Les cris d'Arcadio me font sursauter et je manque de renverser le plateau du serveur qui est juste derrière moi.

— Notre soirée touche à sa fin et je regrette de ne pas pouvoir tous vous admirer encore une fois tellement vous êtes magnifiques. Nous nous apprêtons à rendre hommage à nos planètes, par une minute de silence. Dans quelques instants, nos planètes s'aligneront dans un même axe et nous serons tous unis.

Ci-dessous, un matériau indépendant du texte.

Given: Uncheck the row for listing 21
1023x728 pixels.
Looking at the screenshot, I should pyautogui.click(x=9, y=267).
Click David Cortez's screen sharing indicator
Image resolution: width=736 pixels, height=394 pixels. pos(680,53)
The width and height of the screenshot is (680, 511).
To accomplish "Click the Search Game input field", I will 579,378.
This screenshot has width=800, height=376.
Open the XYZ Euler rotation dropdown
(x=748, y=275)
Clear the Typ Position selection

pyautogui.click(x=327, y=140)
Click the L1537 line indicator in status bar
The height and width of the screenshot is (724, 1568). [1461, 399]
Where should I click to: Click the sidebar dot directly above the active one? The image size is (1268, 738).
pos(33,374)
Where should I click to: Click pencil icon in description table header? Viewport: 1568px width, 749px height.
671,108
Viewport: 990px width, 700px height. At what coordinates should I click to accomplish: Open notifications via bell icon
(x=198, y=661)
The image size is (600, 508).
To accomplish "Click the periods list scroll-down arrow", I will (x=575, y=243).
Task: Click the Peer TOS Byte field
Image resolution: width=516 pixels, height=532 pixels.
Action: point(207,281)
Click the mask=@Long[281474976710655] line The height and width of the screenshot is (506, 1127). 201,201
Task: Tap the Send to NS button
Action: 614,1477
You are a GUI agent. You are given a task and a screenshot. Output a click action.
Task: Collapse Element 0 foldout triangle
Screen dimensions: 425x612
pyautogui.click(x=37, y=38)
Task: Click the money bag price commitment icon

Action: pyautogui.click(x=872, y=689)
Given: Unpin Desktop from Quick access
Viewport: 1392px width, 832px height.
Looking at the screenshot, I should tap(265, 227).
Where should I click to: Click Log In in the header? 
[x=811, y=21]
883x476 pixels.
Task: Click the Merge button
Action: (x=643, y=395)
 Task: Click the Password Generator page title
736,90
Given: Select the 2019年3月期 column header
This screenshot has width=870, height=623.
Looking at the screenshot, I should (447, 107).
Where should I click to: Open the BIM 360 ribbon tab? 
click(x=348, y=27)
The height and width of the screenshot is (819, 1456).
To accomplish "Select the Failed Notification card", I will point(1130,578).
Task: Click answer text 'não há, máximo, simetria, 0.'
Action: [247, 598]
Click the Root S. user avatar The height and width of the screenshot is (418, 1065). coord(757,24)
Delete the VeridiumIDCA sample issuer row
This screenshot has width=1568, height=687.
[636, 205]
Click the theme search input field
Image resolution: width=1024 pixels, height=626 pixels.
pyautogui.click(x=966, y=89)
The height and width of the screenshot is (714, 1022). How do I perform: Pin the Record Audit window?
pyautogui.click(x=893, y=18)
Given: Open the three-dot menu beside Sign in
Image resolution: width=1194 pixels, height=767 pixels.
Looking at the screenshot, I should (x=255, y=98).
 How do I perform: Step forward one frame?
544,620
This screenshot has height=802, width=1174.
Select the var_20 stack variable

Le silence s'installe doucement et je ressens un sentiment de plénitude et de sérénité profonde. Quelque chose vibre dans le creux de mon cou. J'ouvre les yeux, curieuse. La pierre de mon pendentif s'illumine légèrement et vibre sur ma peau. Un frisson agréable me parcourt tout entière et je me sens bien. Mon pendentif a déjà brillé auparavant. Quand jétais petite, je pensais que c'était à cause d'une émotion forte et que les battements de mon cœur résonnaient à l'intérieur.

— Nous sommes fier du courage que manifestent tous nos candidats ! C'est pourquoi, pour clôturer cette sublime soirée, nous vous offrons le verre des Jeux. Un alcool précieux que nous produisons chaque année pour vous rendre honneur. Veuillez-vous approcher et vous délecter de ce sérum délicieux !

Je m'approche comme les autres joueurs et je remarque mon partenaire mystérieux s'avancer également.

Il porte un bracelet avec un soleil. Je nai plus aucun doute.

Je bois le sérum amer avec une grimace et l'obscurité m'envahit.